Por Silvia Maria Vieira dos Santos, colunista Mídia Queer

Ao ler as matérias dos jornalistas Bruno de Castro (Ceará Criolo) e Rafael Mesquita (Mídia Queer) acerca das candidaturas à prefeitura de Fortaleza e das suas propostas para a população NEGRA e LGBT, respectivamente, me senti provocada a escrever sobre nossa condição de subalternidade.

Não é de se estranhar que apenas 20% das(os) candidatas(os) à capital cearense apresentem propostas concretas para estes grupos e que mesmo candidaturas historicamente associadas ao movimento social tragam este debate de forma superficial em seu plano de governo.

Penso em alguns elementos que coadunam com esta realidade. O primeiro é o fato de estarmos sufocados por um conservadorismo de partidos e grupos de extrema direita que pregam a falácia da família tradicional heteronormativa, do fundamentalismo religioso acima de todos e de práticas universalizantes e violentas que desconsideram a diversidade, entre outros absurdos.

Desse modo, falar de forma universal ou genérica é desvincular a sujeita e o sujeito de seus marcadores étnico-racial, sexual e de gênero, bem como outros que se apresentam em nosso cotidiano. Sabemos que as(os) LGBTs, o povo negro e suas comunidades tradicionais  e as mulheres mais pobres são na maioria das vezes invisibilizados ou considerados caso de polícia para essa necropolítica.

Outro elemento que me provoca é onde estão as experiências das(os) subalternos (aqui uso a categoria de Gaytri Spivak para me referir às populações negras e LBGTs) nas propostas pautadas ou nas citações dos programas de governo? De fato, as(os) subalternas(os) falaram? Ou tiveram comumente porta-vozes?

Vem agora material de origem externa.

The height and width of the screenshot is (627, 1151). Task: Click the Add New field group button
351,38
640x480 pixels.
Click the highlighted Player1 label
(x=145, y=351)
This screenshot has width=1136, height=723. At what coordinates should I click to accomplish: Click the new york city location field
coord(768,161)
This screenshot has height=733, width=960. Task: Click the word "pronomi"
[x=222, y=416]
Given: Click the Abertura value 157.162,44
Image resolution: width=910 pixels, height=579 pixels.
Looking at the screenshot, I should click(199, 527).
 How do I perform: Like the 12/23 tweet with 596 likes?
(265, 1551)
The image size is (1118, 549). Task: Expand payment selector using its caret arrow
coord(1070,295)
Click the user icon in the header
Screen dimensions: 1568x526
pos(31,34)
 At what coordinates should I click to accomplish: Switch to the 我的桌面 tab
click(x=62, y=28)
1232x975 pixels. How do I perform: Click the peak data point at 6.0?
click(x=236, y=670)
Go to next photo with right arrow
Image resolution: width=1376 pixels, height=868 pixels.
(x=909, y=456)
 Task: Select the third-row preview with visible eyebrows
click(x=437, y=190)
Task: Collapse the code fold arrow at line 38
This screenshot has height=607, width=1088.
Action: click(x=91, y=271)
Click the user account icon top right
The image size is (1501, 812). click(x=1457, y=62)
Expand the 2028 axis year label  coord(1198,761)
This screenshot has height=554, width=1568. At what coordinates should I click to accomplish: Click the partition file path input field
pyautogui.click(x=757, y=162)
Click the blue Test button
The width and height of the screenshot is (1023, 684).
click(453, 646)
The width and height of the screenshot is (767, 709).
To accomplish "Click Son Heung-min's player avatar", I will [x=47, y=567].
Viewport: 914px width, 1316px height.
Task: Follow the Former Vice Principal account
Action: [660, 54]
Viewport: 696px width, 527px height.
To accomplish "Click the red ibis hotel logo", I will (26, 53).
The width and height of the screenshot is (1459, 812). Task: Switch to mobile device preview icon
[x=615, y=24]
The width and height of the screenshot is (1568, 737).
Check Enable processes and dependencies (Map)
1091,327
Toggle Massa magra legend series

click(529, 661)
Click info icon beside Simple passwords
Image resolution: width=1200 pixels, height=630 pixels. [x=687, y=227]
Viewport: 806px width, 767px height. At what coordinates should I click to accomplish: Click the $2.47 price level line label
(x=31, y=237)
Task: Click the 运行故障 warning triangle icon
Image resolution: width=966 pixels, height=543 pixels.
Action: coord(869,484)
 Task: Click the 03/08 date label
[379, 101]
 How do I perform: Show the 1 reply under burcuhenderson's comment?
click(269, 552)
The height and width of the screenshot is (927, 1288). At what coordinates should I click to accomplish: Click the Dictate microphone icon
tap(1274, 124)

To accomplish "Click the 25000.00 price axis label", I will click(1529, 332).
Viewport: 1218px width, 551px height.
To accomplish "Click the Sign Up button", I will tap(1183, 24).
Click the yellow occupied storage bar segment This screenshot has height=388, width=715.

Concordo com a autora indiana quando diz que as(os) “representantes das(os) subalternas(os)”, ao ouvirem as insurgências destas(es), a escuta a partir do seu tempo, bem como de suas cosmovisões, elaboram entendimentos acerca desses grupos como outro, marginalizado, atrasado, desqualificando e, assim, silenciando a fala e a experiência negra e LGBT.

E nós mulheres? Somos consideradas em nossa pluralidade e pautadas nestas propostas de governo? E como diz Anzaldúa: “nunca tivemos nenhum privilégio”, será que neste pleito as(os) prefeituráveis vão querer nos conhecer e aprender nossa língua? Nós, negras, mães solteiras, LGBT, candomblecistas, umbandistas, indígenas, quilombolas, deficientes, periféricas, profissionais do sexo, encarceradas, faccionadas, estudantes, meninas, jovens, idosas, professoras, artesãs, empregadas domésticas, autônomas, profissionais liberais, entre tantas outras?

Não podemos deixar que nos rotulem e silenciem as intersecções que nos atravessam. As estatísticas de discriminação, opressão e violência que sofrem as(os) negras(os), LGBTs e as mulheres mais pobres são veiculadas todos os dias. Temos que ocupar estes espaços e registrar o que os outros apagam quando falamos, reescrevendo nossas histórias como ato de sobrevivência.

Por isso provoco você a procurar dentro destas propostas a voz das mulheres, das(os), LGBT e da negrada. Em que candidaturas estes movimentos estão protagonizando suas propostas e construindo de fato outra gramática a partir de suas referências e não daquelas que nos foram impostas como verdadeiras, de uma história única possível?